One solution is better training. Building on its experience fighting corruption through collective action and civil society advocacy in developing countries around the world, the Center for International Private Enterprise (CIPE) recently commissioned a project to design anti-corruption training for humanitarian workers. The project leads, CIPE legal advisor Becca Balis and consultant Sharon Kimel, conducted dozens of interviews to gather information from partners, humanitarian aid practitioners, and experts in the development community.
“The central issue that we observed is that there is a lack of effective corruption and ethics training directed at front-line workers,” said Kimel in a recent feedback session. “They need participatory training…that allows you to engage with the material…instead of just a lecture.”
In a flexible, four-session series, CIPE’s training briefs front-line workers about corruption issues in the aid sector before asking them to navigate scenarios with corruption risks. As participants make decisions, they are given opportunities to explain and discuss those decisions as a group. For instance, participants are invited to consider how they can detect instances of bribery, fraud, and embezzlement by identifying situational red flags. Participants are encouraged to discuss how their organization would guard against and eliminate any corrupt activities if and when they are discovered.
CIPE’s training materials provide participants with best practices, key points, and important lessons gathered by CIPE’s network of anti-corruption experts and practitioners. These resources are designed to spur internal discussions and encourage aid organizations to develop their own anti-corruption procedures. With the current pandemic in mind, corruption risks that arise during disasters and public health emergencies like COVID-19 are given special emphasis throughout the training.

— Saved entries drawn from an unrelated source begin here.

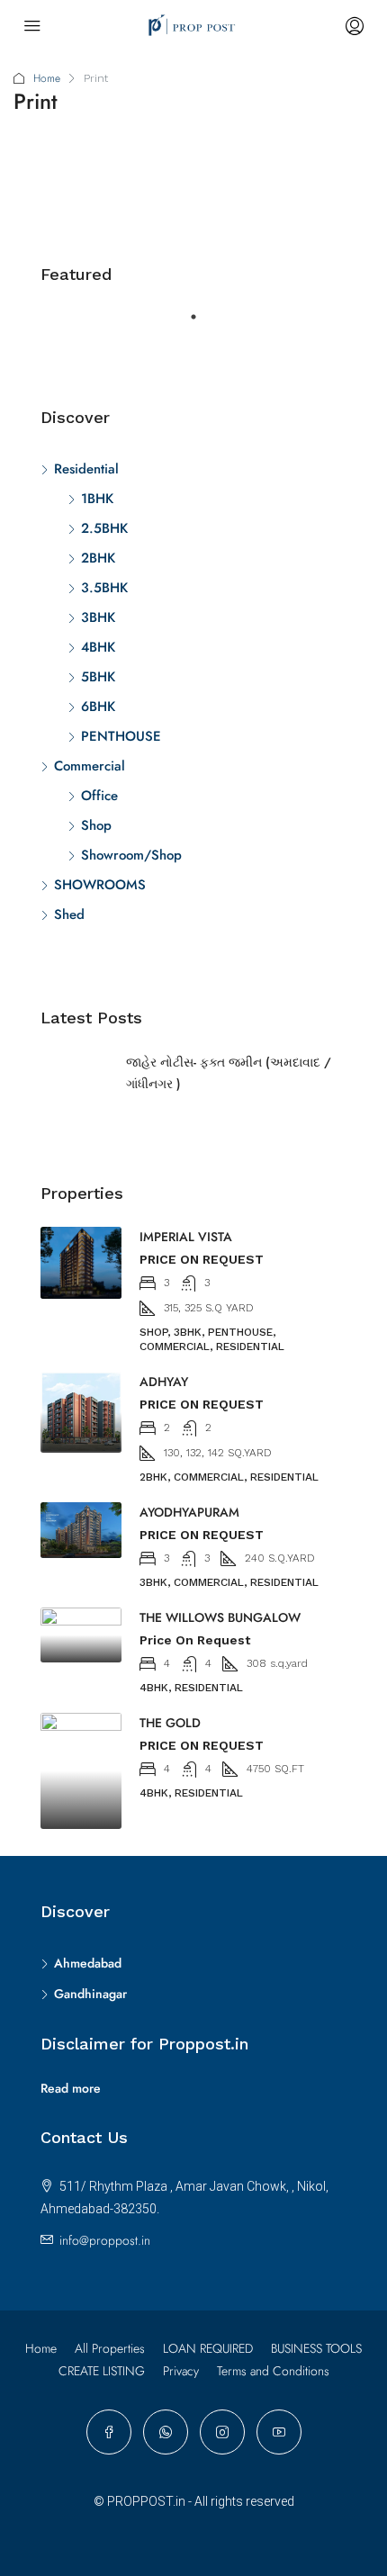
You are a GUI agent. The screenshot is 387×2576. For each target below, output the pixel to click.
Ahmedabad (88, 1963)
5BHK (98, 677)
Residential (86, 469)
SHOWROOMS (100, 885)
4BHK (98, 647)
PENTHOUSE (121, 736)
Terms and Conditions (273, 2371)
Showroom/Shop (131, 855)
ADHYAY (164, 1382)
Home (46, 78)
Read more (70, 2088)
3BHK (98, 617)
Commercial (89, 766)
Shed (69, 914)
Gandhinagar (90, 1994)
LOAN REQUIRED (208, 2348)
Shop (96, 825)
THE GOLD (170, 1723)
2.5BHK (104, 528)
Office (99, 796)
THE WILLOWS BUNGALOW (220, 1617)
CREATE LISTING (101, 2371)
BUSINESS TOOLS (316, 2348)
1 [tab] (203, 324)
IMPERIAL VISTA (186, 1237)
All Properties (110, 2348)
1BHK (97, 499)
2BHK (98, 558)
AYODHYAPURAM (189, 1512)
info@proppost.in (104, 2240)
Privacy (181, 2371)
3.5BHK (104, 588)
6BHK (98, 706)
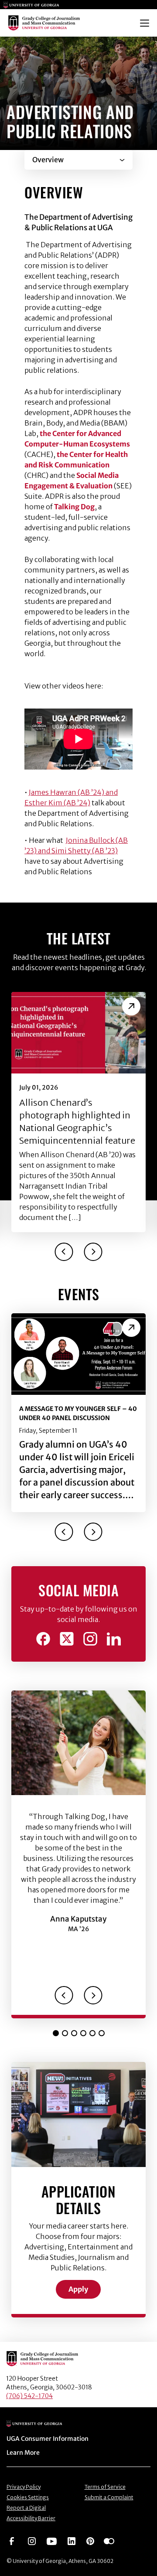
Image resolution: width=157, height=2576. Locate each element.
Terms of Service (105, 2487)
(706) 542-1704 (29, 2396)
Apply (78, 2289)
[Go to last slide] (64, 1252)
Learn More (23, 2453)
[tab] (56, 2033)
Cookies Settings (28, 2497)
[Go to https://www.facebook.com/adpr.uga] (43, 1638)
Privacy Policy (24, 2487)
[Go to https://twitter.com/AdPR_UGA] (67, 1638)
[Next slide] (93, 1252)
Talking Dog (74, 506)
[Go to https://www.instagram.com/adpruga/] (90, 1638)
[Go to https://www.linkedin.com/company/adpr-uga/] (114, 1638)
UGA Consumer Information (48, 2439)
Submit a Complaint (109, 2497)
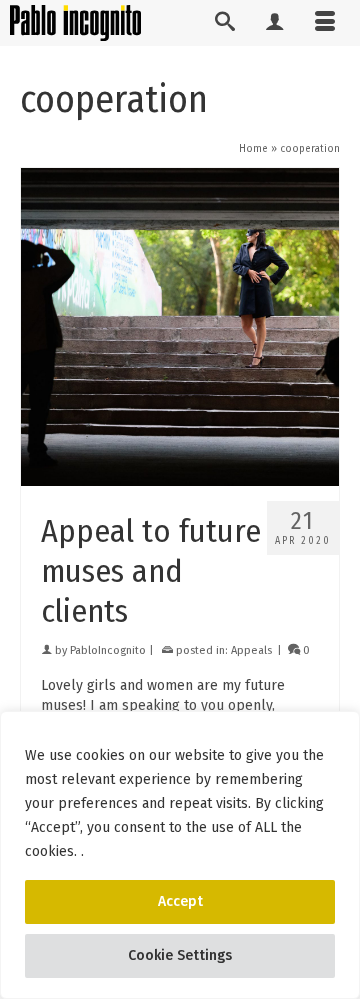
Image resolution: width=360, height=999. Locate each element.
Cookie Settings (180, 955)
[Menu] (325, 23)
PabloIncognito (108, 650)
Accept (180, 901)
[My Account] (275, 23)
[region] (180, 855)
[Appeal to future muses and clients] (180, 327)
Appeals (251, 650)
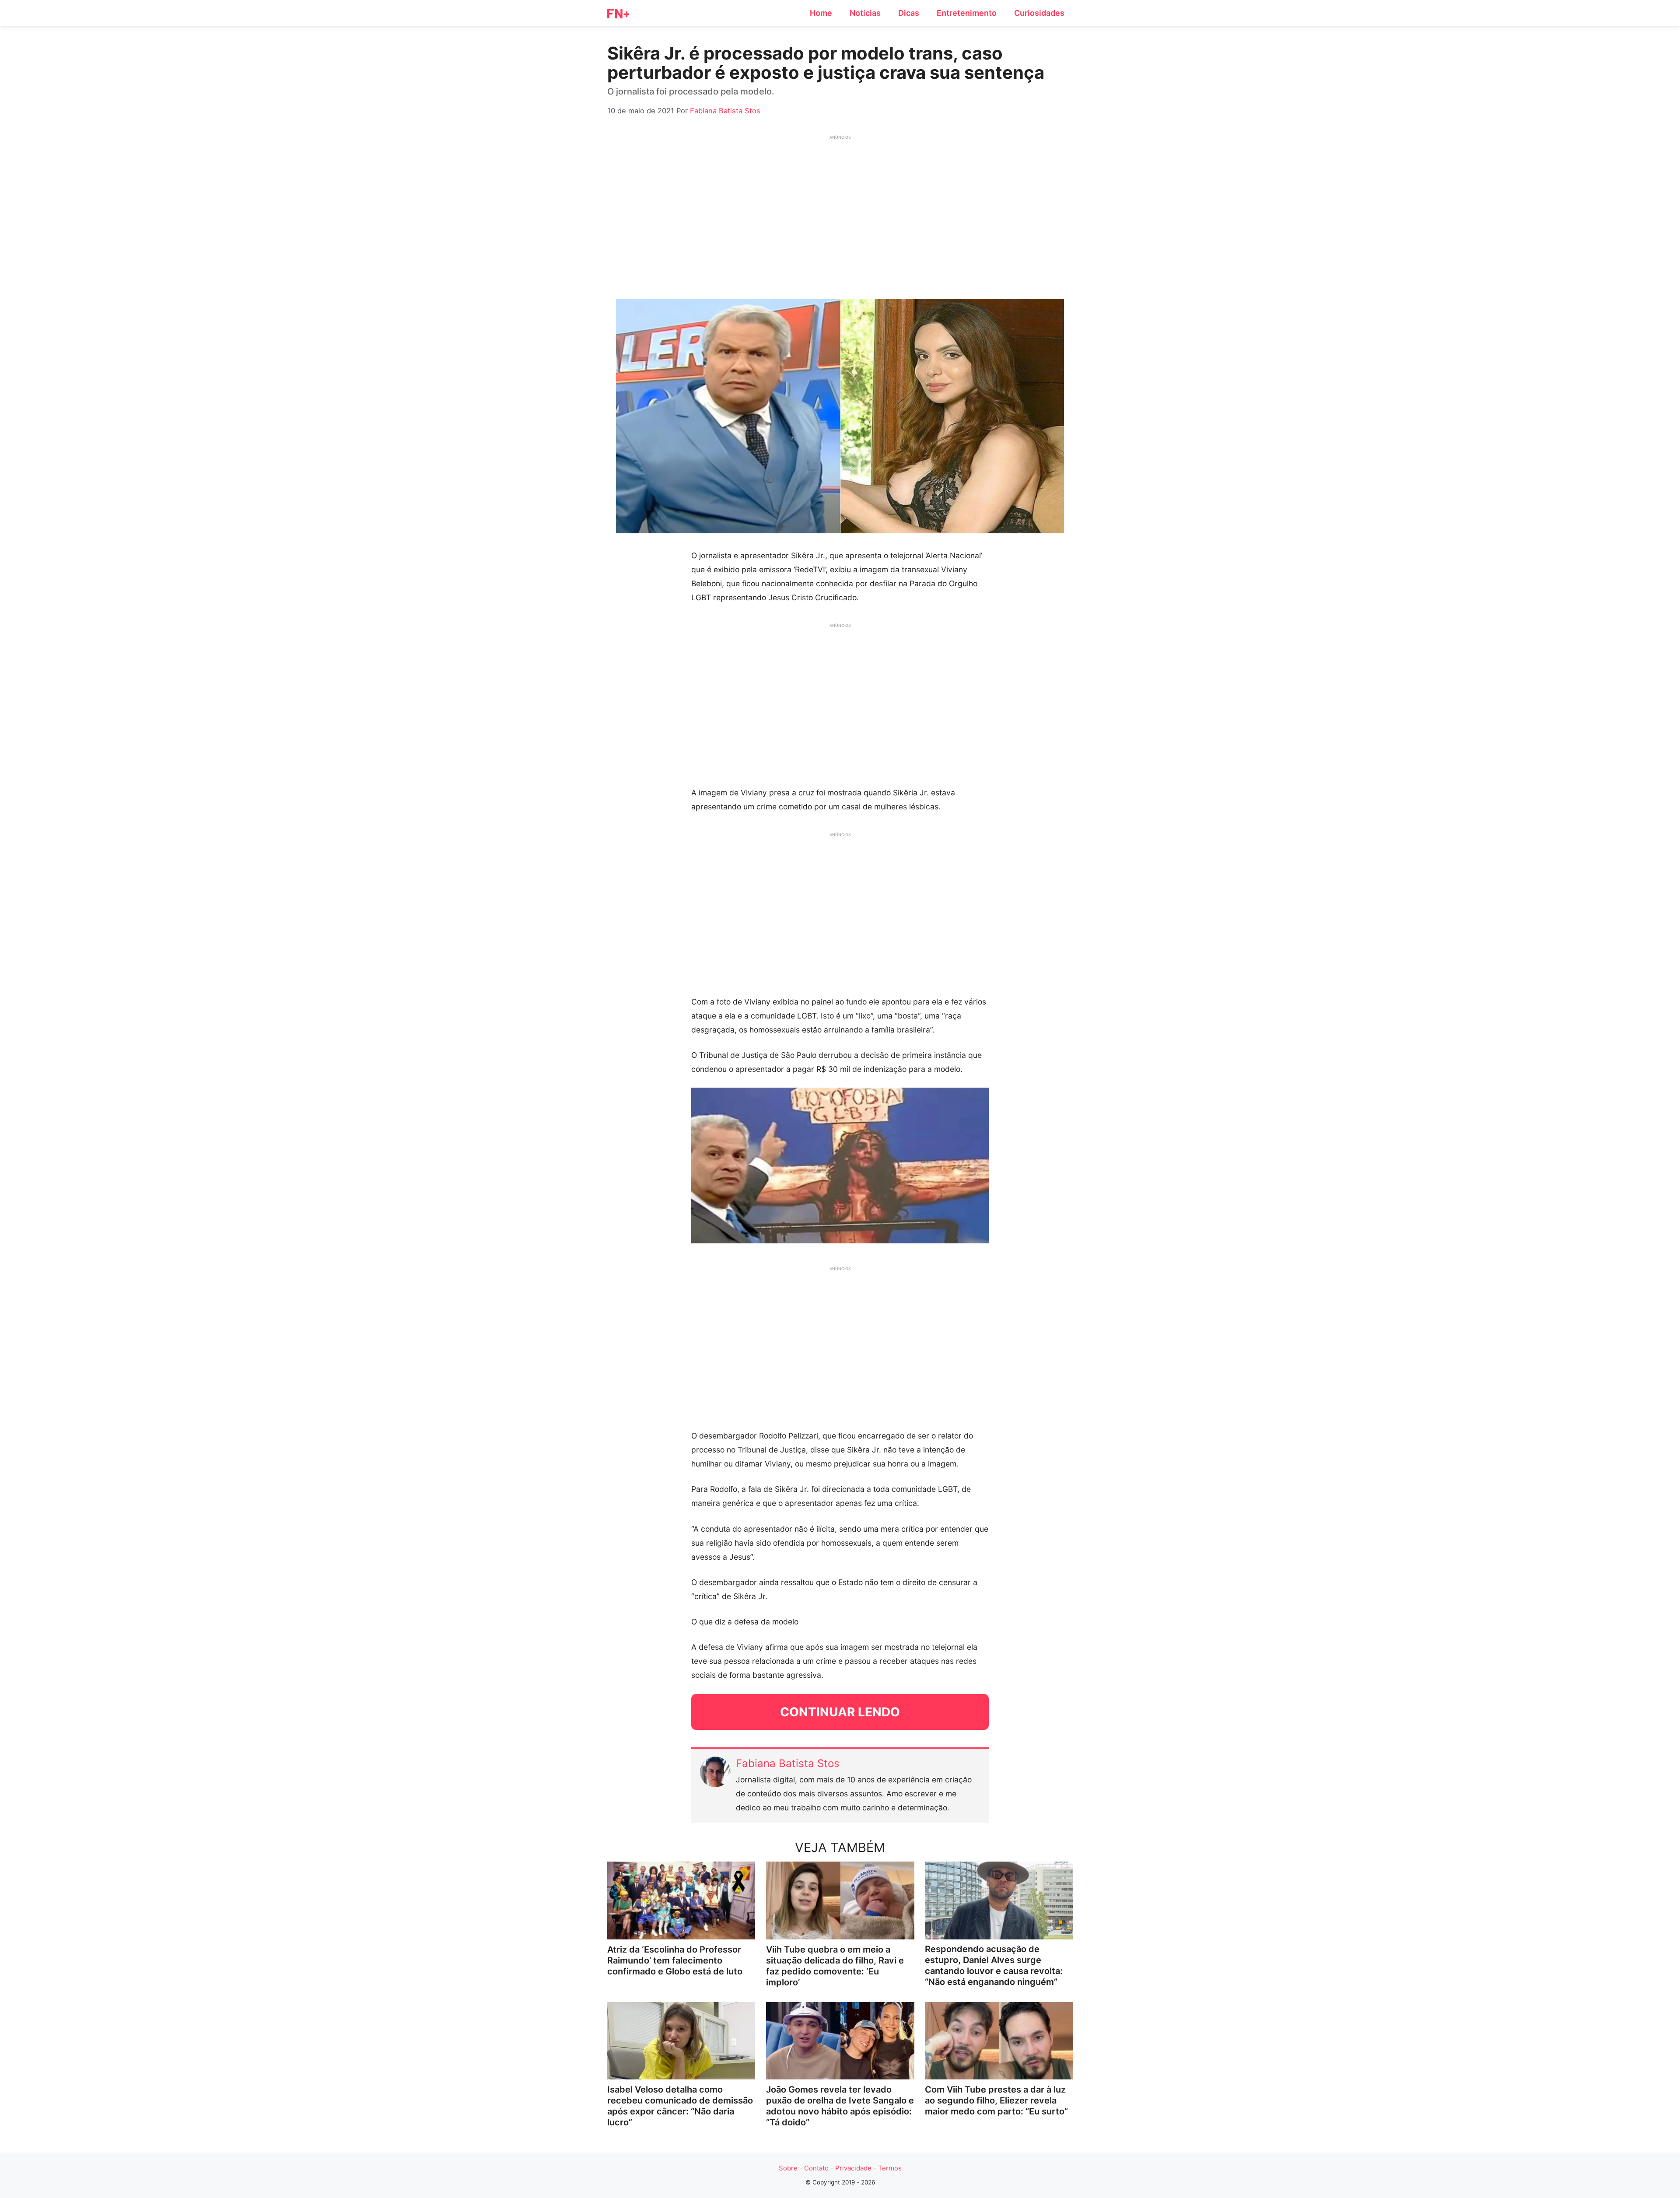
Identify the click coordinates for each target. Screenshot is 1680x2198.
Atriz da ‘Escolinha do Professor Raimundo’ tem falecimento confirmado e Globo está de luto (674, 1960)
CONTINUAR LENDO (840, 1712)
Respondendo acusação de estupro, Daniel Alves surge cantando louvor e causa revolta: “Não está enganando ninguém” (994, 1965)
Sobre (788, 2168)
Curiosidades (1039, 13)
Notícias (865, 13)
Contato (816, 2168)
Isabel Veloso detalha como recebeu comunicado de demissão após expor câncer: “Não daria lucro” (680, 2106)
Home (821, 13)
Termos (890, 2168)
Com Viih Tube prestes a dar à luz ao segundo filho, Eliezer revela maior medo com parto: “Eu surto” (996, 2100)
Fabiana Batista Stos (788, 1763)
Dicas (908, 13)
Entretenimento (967, 13)
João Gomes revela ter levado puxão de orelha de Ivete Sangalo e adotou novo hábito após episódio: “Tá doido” (840, 2106)
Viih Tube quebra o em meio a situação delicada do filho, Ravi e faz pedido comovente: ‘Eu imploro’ (835, 1966)
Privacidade (853, 2168)
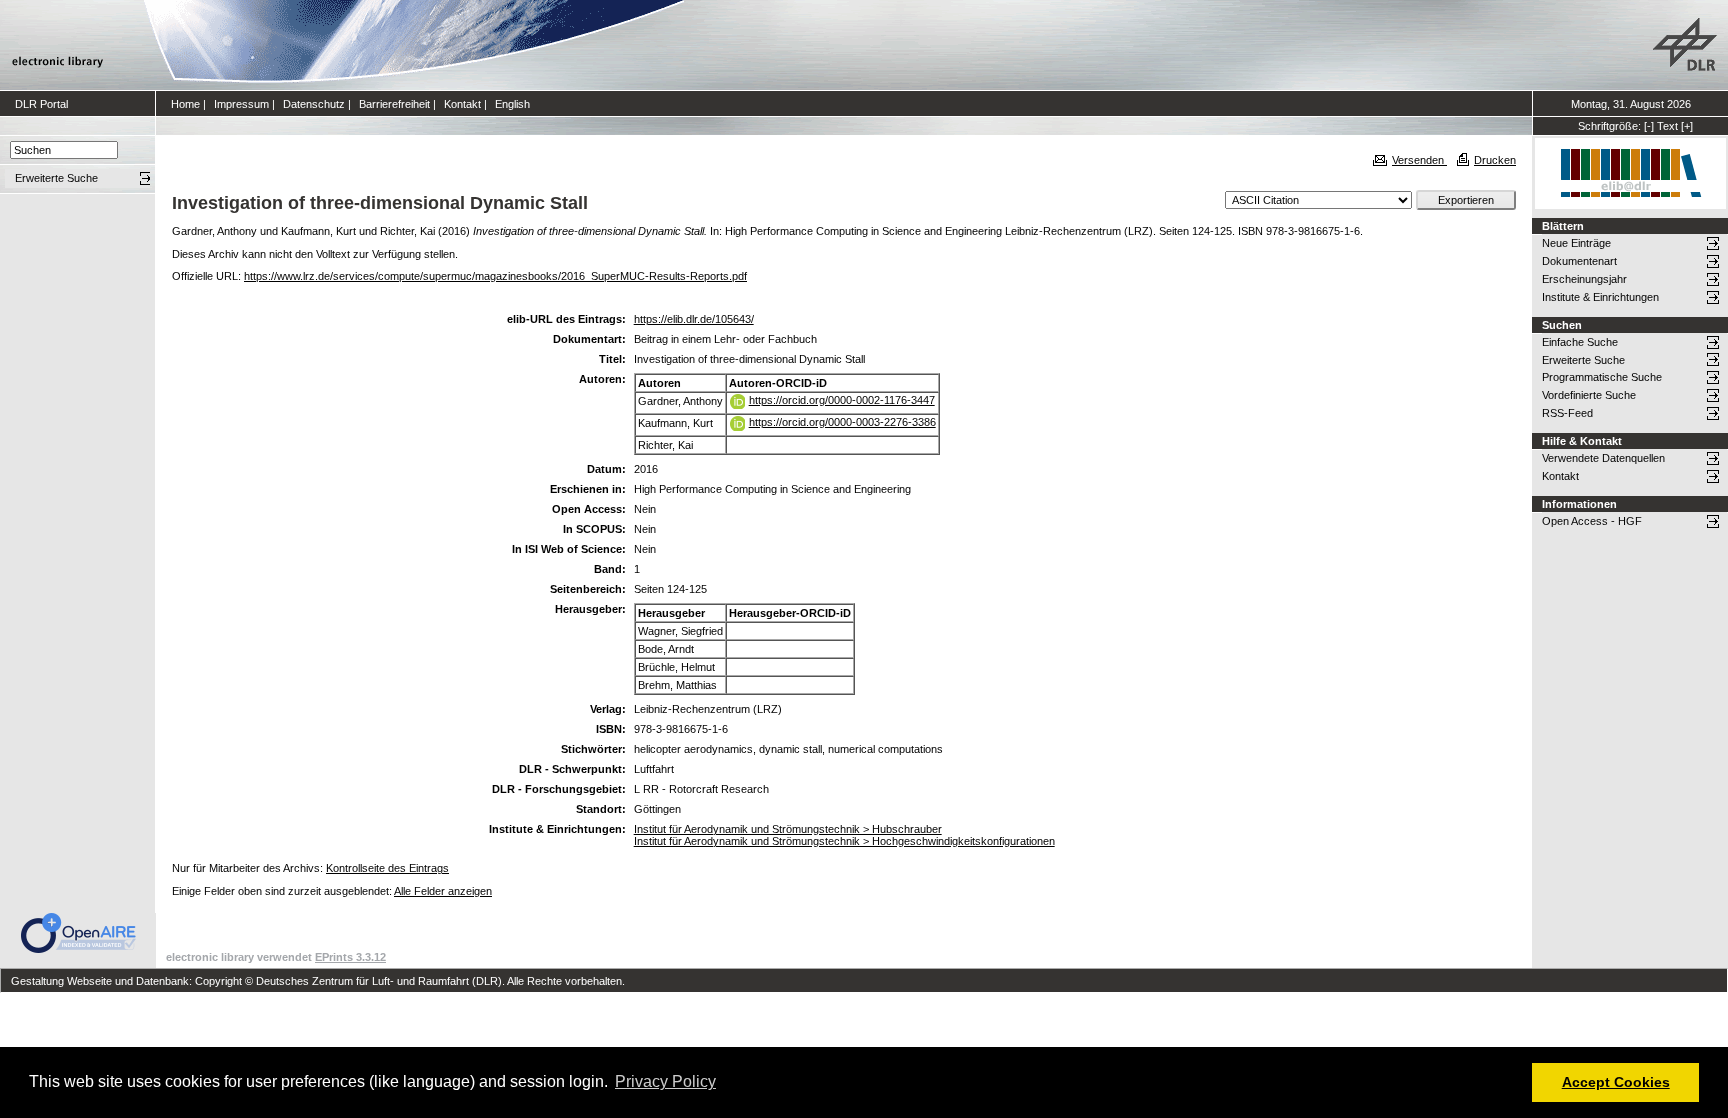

The launch of humanitarian aid anti-corruption training is part of a larger CIPE effort to combat corruption around the world. In the past decade, CIPE has supported good governance in business organizations and local enterprises in emerging economies and expanded its anti-corruption work to thirty countries around the globe. As a non-governmental organization (NGO), CIPE has sought to contribute anti-corruption resources that strengthen the larger development community.
“CIPE offers unique access and experience working in the private sector,” Kimel said. “Drawing from that experience has enabled it to create this kind of training because many of the corruption challenges that exist in the aid sector also exist in the private sector.”
The first pilots of the new training are on the way. In the second half of 2020, CIPE plans to implement first-generation training programs with existing partners to gather feedback before rolling out to organizations around the globe in 2021.